The rain had arrived while we slept and when we woke the cold, clinging drizzle looked to have set in for the day, so before we made off for the Hoh rainforest I bought a cheap raincoat from a store in  the small  Washington town of Forks.

The Cullen House, Forks, WA

The Cullen House, Forks, WA

Helen was fussier and, not finding a coat absolutely to her liking,  had decided it mightn’t really be necessary to wear one after all, although the low grey clouds gave no hint of thinning and we were bound for a hike in a rainforest.

By the time we made it to the Hoh it was obvious that the rain was only going to get heavier and that if we were going to hike into the trees Helen would need some sort of protection from the downpour, so we stopped at a small store just outside the entrance to the Park. Inside it was warm, dry and packed full of everything a hiker might need – waterproof coats and leggings, boots, food, sweets, drinks and bear bells to frighten away the black bears.

In the Hoh Forest

In the Hoh Forest

Helen had been given a bear bell before we left the UK by a friend who had lived in Canada, where there are bears a-plenty, but I had scoffed at the idea and refused to pack it. Although two black bears had run right past our picnic in the Appalachians a few years previously, such a close encounter was very rare; and though there are bears in the Hoh, we were unlikely to run across them. Back home I had imagined the worst thing would be the embarrassment of being an obvious hiking novice, tinkling noisily along a trail to the annoyance of other more seasoned walkers trying to enjoy the peace and solitude of the great outdoors.

I had reconsidered the bear bell question a week before when we hiked in Yellowstone. Some other hikers, I was alarmed to see,  sported bear  bells on their backpacks as though they were the most natural and necessary part of a hiker’s equipment.  As we climbed a high, winding trail above the steaming springs and geysers, along a path thickly hemmed in by conifers that reduced visibility and offered easy cover to any large, dangerous animal I wondered if a bell mightn’t have been handy after all.  But although bells are sold at the ranger stations in the parks, authorities seem to be divided on their advisability, some warning that to an old, arthritic and hungry grizzly, a bear-bell might be nothing other than an al-fresco dinner gong.

While Helen tried on coats I stood near the sales counter, and a shop assistant, a young chap, started to talk to me. This isn’t at all remarkable in the US. Although we in the UK have a sometimes undeserved reputation for being reserved, and we have been known  to pass the time of day with a neighbour, it is nevertheless true that Americans are far likelier to strike up conversations, or just to nod, smile and say hello as you pass them. For example, while walking back down Hurricane Ridge a few days later and discussing this very difference between friendly, open Americans and aloof, formal Brits we counted the number of people who nodded, smiled, acknowledged us or said something to us as we passed by; all but two people said hello. They were probably English.

The task: Can you copy the Hoh rainforest passage word for word, from "Helen was fussier" to "the black bears."?

Listing:
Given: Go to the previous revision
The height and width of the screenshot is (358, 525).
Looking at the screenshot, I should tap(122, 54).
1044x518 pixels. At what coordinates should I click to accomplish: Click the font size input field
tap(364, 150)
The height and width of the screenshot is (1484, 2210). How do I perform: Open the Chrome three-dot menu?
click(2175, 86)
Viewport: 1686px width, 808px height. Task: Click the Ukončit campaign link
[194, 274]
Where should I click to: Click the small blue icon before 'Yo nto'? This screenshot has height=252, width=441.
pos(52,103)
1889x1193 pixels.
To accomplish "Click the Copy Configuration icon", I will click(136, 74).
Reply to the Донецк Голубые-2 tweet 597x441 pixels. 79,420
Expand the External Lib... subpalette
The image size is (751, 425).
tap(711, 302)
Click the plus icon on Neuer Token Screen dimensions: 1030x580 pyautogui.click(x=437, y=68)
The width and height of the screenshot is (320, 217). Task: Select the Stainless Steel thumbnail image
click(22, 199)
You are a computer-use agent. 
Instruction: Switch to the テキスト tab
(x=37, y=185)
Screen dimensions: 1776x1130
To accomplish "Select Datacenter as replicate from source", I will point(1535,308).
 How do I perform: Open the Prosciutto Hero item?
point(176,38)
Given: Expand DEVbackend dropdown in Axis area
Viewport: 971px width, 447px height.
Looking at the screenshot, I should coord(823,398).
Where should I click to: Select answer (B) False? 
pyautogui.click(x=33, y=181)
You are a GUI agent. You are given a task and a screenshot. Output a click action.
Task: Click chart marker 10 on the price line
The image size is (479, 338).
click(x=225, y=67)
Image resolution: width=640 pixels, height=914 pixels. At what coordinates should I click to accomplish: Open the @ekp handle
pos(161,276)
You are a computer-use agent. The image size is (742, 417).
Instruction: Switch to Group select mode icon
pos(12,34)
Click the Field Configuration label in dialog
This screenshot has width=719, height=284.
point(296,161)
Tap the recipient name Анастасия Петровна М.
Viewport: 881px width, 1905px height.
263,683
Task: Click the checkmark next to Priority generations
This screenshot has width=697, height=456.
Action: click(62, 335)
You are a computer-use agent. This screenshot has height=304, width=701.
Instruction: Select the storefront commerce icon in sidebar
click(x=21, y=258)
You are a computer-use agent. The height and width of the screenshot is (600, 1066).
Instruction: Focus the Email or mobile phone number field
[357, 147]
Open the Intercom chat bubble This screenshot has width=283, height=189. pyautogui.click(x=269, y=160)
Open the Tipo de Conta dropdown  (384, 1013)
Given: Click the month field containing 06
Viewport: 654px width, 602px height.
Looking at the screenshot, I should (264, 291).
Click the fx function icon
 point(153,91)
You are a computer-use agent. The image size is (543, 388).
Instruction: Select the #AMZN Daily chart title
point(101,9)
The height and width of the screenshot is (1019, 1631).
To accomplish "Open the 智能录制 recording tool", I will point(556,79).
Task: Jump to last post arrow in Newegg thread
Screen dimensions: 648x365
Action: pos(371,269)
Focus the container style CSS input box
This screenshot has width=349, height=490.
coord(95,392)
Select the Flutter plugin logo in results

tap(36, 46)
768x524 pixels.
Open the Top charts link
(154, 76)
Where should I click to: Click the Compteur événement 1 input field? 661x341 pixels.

Problem solution:
Helen was fussier and, not finding a coat absolutely to her liking,  had decided it mightn’t really be necessary to wear one after all, although the low grey clouds gave no hint of thinning and we were bound for a hike in a rainforest.

By the time we made it to the Hoh it was obvious that the rain was only going to get heavier and that if we were going to hike into the trees Helen would need some sort of protection from the downpour, so we stopped at a small store just outside the entrance to the Park. Inside it was warm, dry and packed full of everything a hiker might need – waterproof coats and leggings, boots, food, sweets, drinks and bear bells to frighten away the black bears.